On Dec 29, 2009, at 4:36 PM, Dan Gohman wrote:

> 
> 
> On Dec 21, 2009, at 11:13 AM, Chris Lattner <clattner at apple.com> wrote:
> 
>> 
>> On Dec 21, 2009, at 11:05 AM, Evan Cheng wrote:
>> 
>>>> Unless there is a reason to have this, I'd prefer to not have it clutter up the td files.  I can't imagine a reasonable (non-scalarizing) implementation of SSE that wouldn't have this issue.
>>> 
>>> Really? It's a big surprise to Dan and I (and the engineer who noticed this) that unfolding the load actually breaks the register dependency. It's not documented anywhere in the public Intel manual.
>> 
>> It was also surprising to me, but it makes perfect sense in retrospect.  If a scalar load zeros the top of the register, it "obviously" has no dependence on the top bits coming in.
> 
> No.  The underlying problem is more subtle than that.  The hardware phenomenon, and Evan's fix, only applies to *unary* operators, such as cvtss2sd, and not binary operators like addsd, mulss, etc.  It really is surprising, and it really does make sense to have a subtarget flag here.
> 
>> 
>>>> For example, you didn't add this flag to any of the AMD chips.
>>> 
>>> That's intentional.
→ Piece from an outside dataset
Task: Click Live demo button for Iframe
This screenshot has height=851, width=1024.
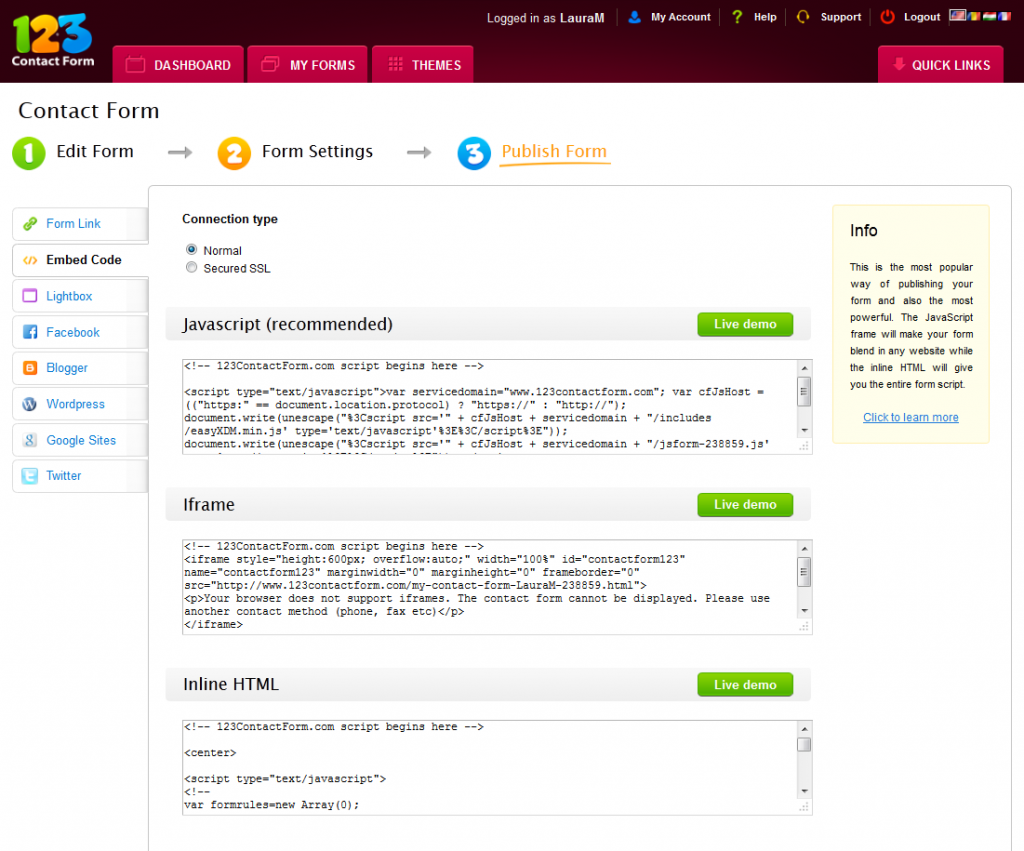Action: 745,504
I don't have a AMD machine to try it on and I did not want to introduce a regression.
>> 
>> I'm almost certain they have the same issue.
> 
> It would be very suprising, actually.  This should wait for someone with an AMD proccessor who can actually test this.

David already verified that AMD chips have exactly the same problem.

-Chris